- _Task to complete_
Copy out exactly the lines from the line containing "The width and height of the screenshot is (1568, 558)." to the end of the listing.

- _Provided records_
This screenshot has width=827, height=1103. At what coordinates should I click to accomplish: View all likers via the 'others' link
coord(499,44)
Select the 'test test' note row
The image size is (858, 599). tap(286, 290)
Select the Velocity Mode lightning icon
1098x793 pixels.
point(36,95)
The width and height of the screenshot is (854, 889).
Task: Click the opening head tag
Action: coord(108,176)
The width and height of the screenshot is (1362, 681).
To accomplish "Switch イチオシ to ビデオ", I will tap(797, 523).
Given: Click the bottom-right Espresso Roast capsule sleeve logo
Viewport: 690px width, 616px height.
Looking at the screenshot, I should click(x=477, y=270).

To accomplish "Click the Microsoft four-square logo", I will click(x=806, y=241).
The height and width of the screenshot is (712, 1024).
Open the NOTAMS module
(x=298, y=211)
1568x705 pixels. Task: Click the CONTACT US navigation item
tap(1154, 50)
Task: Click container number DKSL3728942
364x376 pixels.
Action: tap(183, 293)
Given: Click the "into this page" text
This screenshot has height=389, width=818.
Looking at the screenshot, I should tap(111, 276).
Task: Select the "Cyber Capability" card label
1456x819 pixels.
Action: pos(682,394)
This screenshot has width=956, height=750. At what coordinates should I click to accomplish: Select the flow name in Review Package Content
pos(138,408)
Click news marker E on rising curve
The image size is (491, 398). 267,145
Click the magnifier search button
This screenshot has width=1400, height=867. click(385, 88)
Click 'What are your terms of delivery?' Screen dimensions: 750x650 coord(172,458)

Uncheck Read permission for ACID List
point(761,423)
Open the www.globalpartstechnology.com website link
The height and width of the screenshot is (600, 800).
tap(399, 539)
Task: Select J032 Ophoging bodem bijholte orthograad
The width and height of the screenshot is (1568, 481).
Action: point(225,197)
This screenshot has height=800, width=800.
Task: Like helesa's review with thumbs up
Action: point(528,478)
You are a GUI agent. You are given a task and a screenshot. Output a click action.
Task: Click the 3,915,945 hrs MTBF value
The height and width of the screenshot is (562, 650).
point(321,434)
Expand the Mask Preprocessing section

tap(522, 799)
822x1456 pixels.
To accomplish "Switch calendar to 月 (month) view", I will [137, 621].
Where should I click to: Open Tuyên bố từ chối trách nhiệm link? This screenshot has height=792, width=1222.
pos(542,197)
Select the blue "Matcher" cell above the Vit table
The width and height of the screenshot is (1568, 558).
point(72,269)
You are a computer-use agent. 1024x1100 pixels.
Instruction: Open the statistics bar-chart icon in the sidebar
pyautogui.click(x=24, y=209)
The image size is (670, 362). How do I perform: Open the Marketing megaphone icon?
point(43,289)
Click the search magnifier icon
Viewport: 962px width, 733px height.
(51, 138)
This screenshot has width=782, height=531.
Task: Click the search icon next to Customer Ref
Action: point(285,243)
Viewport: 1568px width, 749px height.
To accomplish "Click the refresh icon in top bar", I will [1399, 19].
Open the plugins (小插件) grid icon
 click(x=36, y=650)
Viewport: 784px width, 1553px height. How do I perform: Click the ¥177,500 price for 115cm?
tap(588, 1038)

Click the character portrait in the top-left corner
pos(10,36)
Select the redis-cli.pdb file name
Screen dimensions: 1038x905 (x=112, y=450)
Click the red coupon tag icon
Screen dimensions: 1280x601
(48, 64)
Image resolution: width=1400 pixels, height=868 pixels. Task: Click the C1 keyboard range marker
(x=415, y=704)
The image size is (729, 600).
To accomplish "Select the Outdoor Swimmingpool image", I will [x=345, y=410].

- _Task result_
The width and height of the screenshot is (1568, 558).
point(72,269)
You are a computer-use agent. 1024x1100 pixels.
Instruction: Open the statistics bar-chart icon in the sidebar
pyautogui.click(x=24, y=209)
The image size is (670, 362). How do I perform: Open the Marketing megaphone icon?
point(43,289)
Click the search magnifier icon
Viewport: 962px width, 733px height.
(51, 138)
This screenshot has width=782, height=531.
Task: Click the search icon next to Customer Ref
Action: point(285,243)
Viewport: 1568px width, 749px height.
To accomplish "Click the refresh icon in top bar", I will [1399, 19].
Open the plugins (小插件) grid icon
 click(x=36, y=650)
Viewport: 784px width, 1553px height. How do I perform: Click the ¥177,500 price for 115cm?
tap(588, 1038)

Click the character portrait in the top-left corner
pos(10,36)
Select the redis-cli.pdb file name
Screen dimensions: 1038x905 (x=112, y=450)
Click the red coupon tag icon
Screen dimensions: 1280x601
(48, 64)
Image resolution: width=1400 pixels, height=868 pixels. Task: Click the C1 keyboard range marker
(x=415, y=704)
The image size is (729, 600).
To accomplish "Select the Outdoor Swimmingpool image", I will [x=345, y=410].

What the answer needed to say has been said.